These Final Hours follows the seemingly self-centred James (played by Nathan Phillips) who, on the way to a wild, pre-apocalypse party (more on that later), saves the life of a young girl called Rose who is desperate to find her missing father. Rose’s youthful innocence fascinatingly contrasts James’ hedonism, and her character also serves as a device to address religion in the face of certain death.

“It was completely unavoidable to bring up [religion]. Having the little girl, as the complete polar opposite, the yin to James’ yang, was a really good way to do that. To have someone who just believes that there’s this and then there’s nothing, and to have a little girl who is so optimistic about joining her mum in Heaven. Once I started writing, that was a very natural direction to take the script.”

Aesthetically, These Final Hours is dominated by a yellow hue that Hilditch intended to elicit a “sense of rising heat throughout the entire film.”

“We start golden and drift into an orange and by the end of the film, it’s red. It’s to dial-up this sense of heat, to add that ominous feel to the day, where things get more and more crazy as the day wears on.”

While the cinematography is beautiful, the emotional, raw and gripping performance by Nathan Phillips (Wolf Creek, Snakes On A Plane) lures the audience into his struggle, fostering a feeling of uncomfortable realism and leaving you with an indelible impression.

“When Nathan auditioned for the film, he just blew me away,” explains Hilditch. “I hadn’t seen a lot of Nathan’s film history, but when he laid down his audition, I was just like, ‘Wow, this guy, this is my James right here.’ He really made it very easy. He just got the script – we’re born seven days apart, we’re both Capricorns,” Hilditch chuckles. “It was one of those win-win situations. I look back at it now, and there’s no one else who could’ve pulled this off. He brought so much more than was even on the page. He just got who this guy was.”

These Final Hours contains some seriously horripilating moments, particularly the debauched party scene where heavy drug use, orgies and even a very confronting game of Russian roulette illustrate the decay of social customs in humanity’s last moments. I wondered what Hilditch himself would be doing, if faced with Earth’s final hour.

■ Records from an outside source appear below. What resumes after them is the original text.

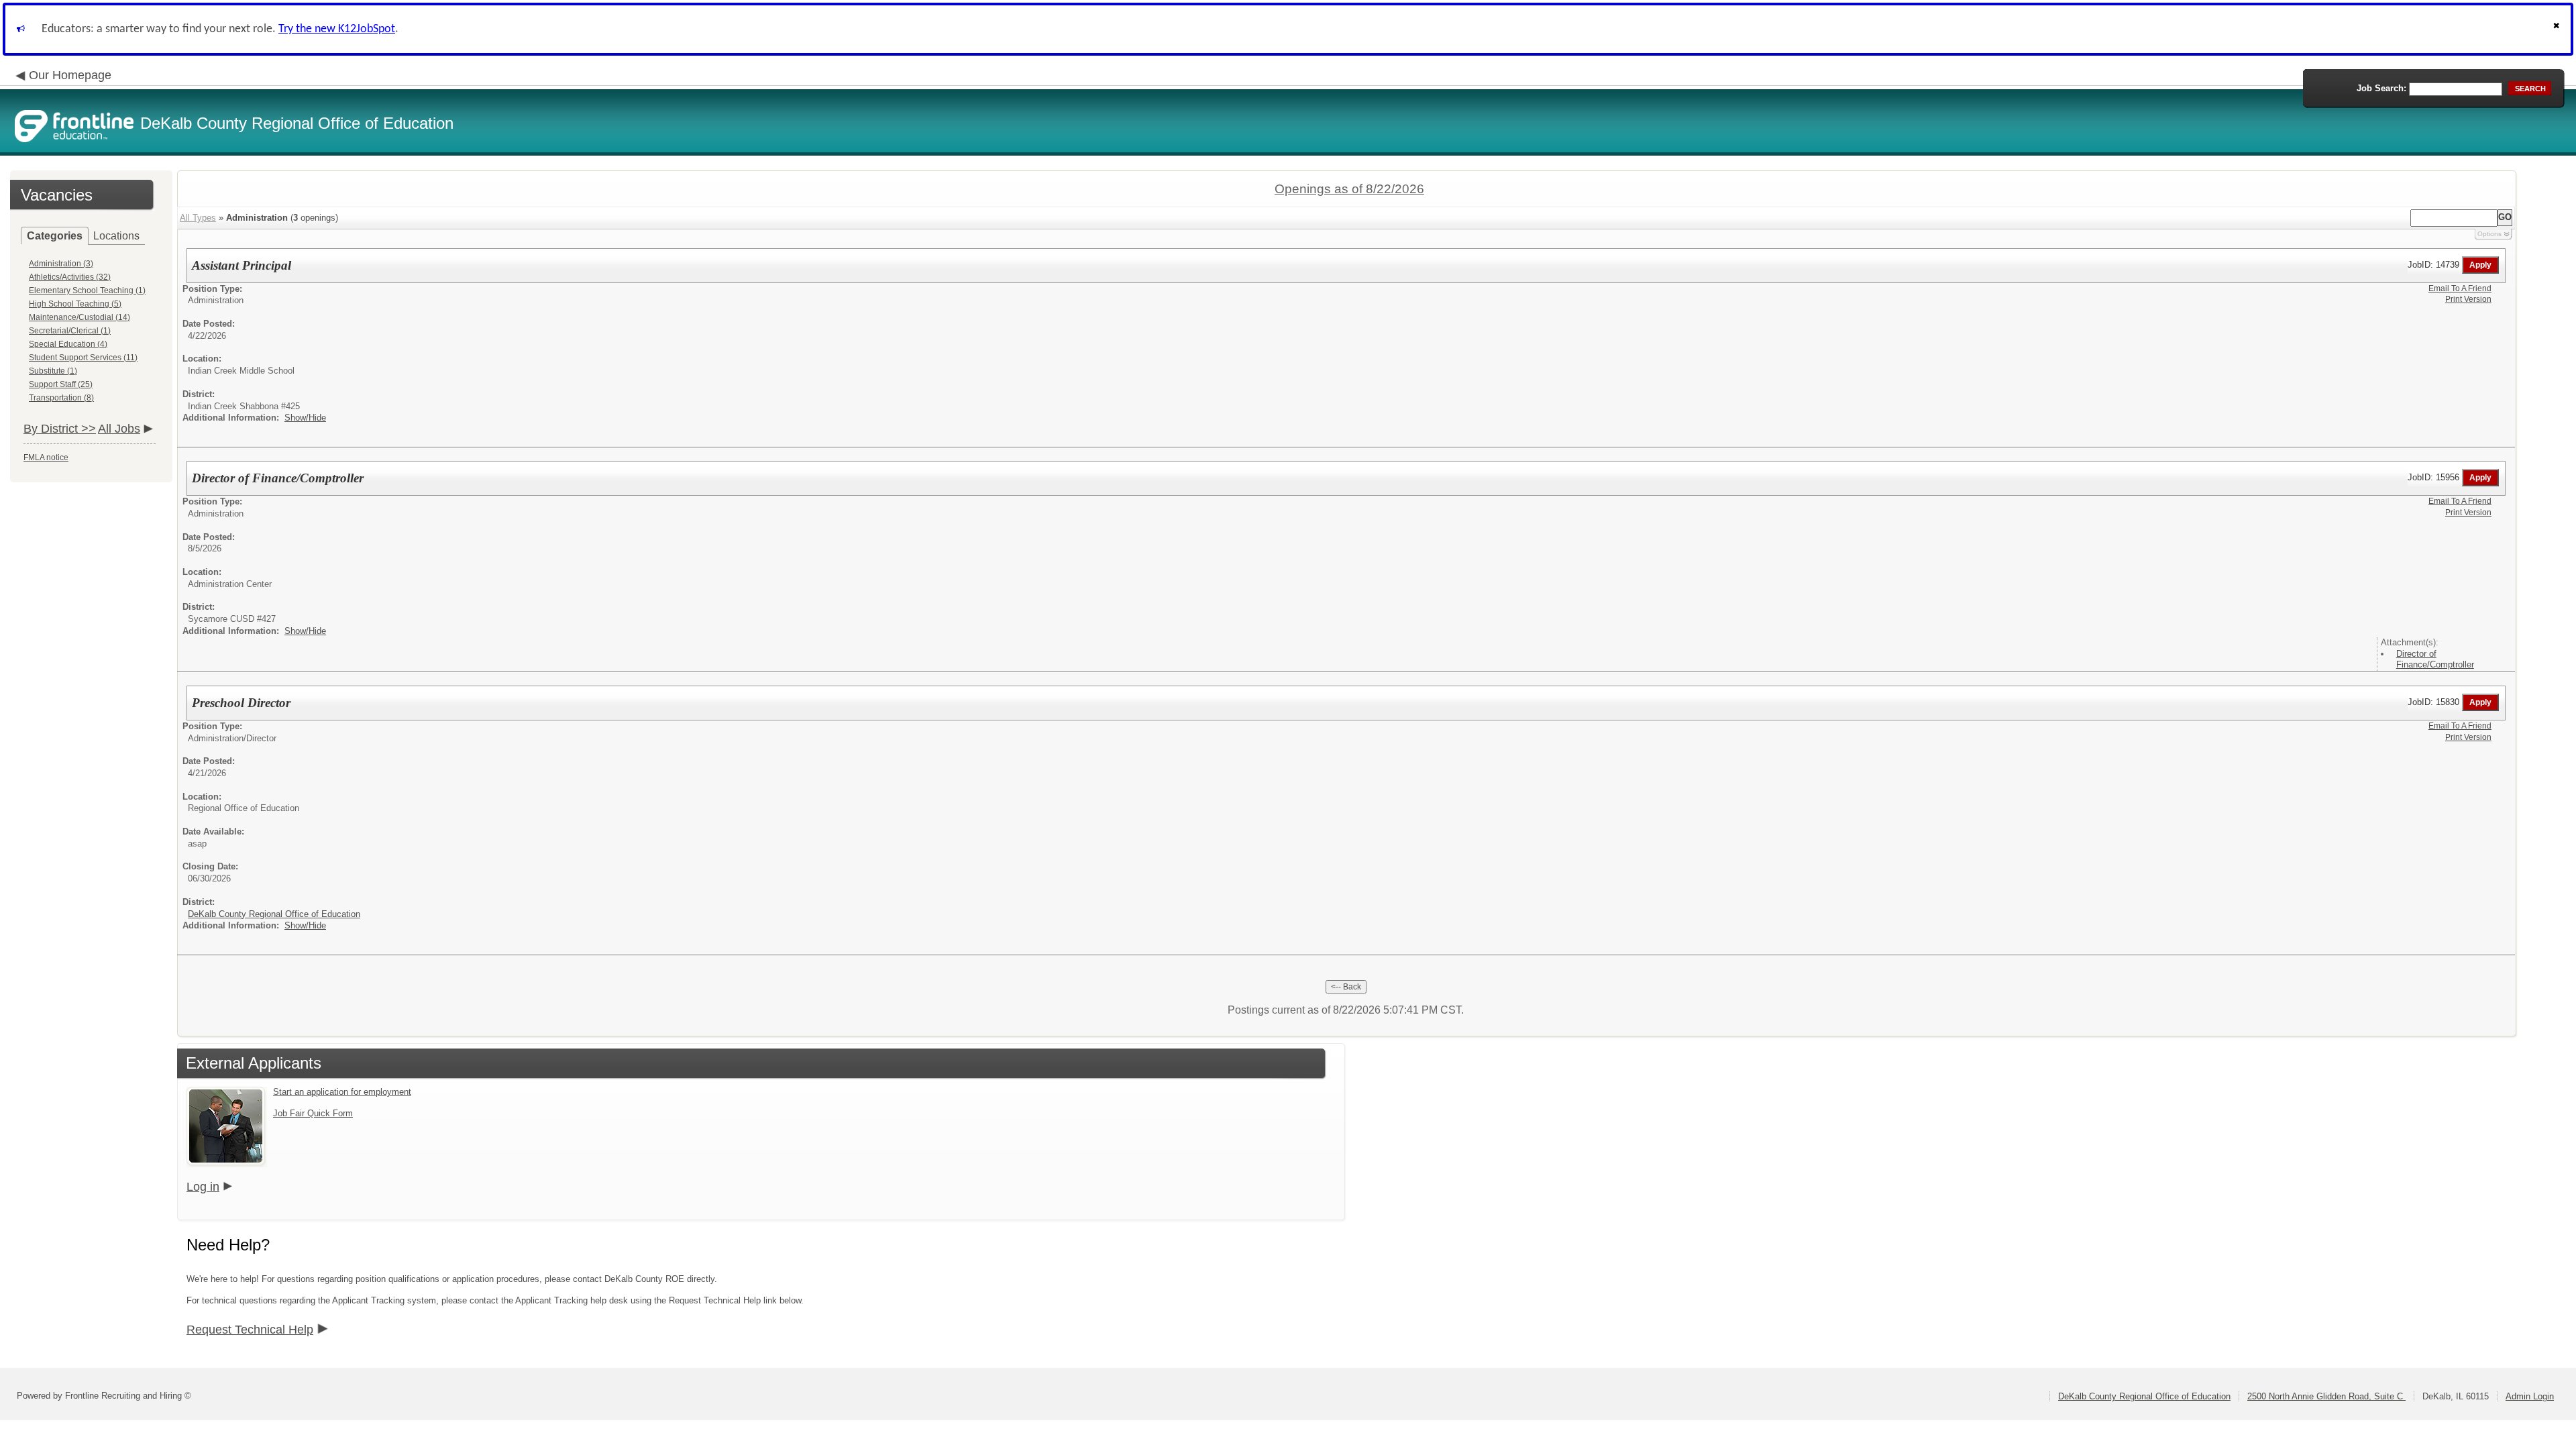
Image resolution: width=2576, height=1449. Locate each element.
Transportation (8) (61, 397)
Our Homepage (70, 75)
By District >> (59, 428)
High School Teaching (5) (75, 304)
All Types (198, 218)
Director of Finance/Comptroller (2435, 659)
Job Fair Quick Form (313, 1113)
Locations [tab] (116, 235)
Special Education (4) (68, 344)
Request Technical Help (249, 1330)
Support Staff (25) (61, 384)
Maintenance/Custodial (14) (79, 317)
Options (2489, 233)
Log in (202, 1187)
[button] (2558, 29)
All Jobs (119, 428)
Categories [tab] (55, 235)
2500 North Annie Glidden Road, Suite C (2326, 1396)
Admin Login (2530, 1396)
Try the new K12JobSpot (336, 29)
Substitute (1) (53, 371)
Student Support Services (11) (83, 357)
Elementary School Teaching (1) (87, 290)
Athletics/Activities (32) (70, 277)
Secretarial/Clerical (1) (70, 330)
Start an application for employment (342, 1092)
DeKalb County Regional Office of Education (274, 914)
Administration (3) (61, 263)
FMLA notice (45, 457)
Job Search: (2381, 88)
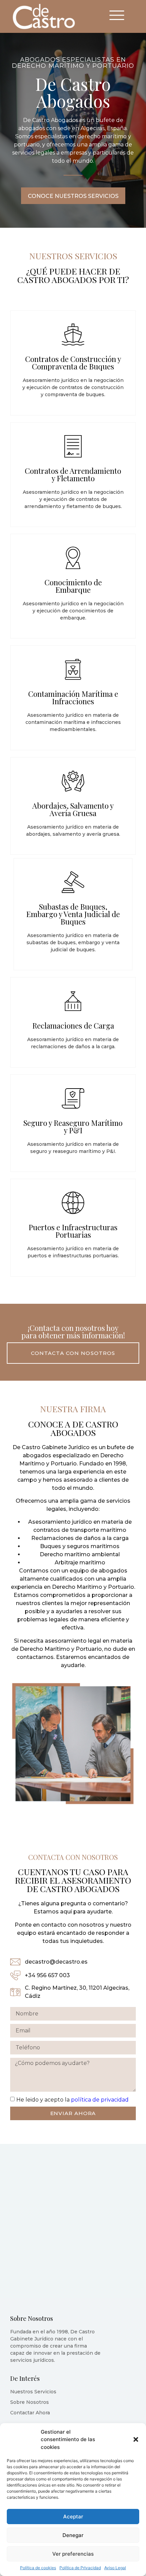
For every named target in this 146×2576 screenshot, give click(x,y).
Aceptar (73, 2516)
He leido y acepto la (72, 2099)
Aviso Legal (115, 2567)
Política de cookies (38, 2567)
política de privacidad (100, 2099)
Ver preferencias (73, 2554)
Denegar (73, 2535)
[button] (135, 2439)
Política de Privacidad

“I don’t know what I’d be doing but it wouldn’t be pretty!” he laughs. “When I was deciding what the party should be like, one day I realised, ‘It should be just like the worst Australia Day party ever.’ An Australian Day party times a thousand. We just needed it to be as raucous as possible – there must have been over 150 extras – dancing, lots of flesh, Russian roulette. Each take got more and more intense. That was definitely one of the more funner days.”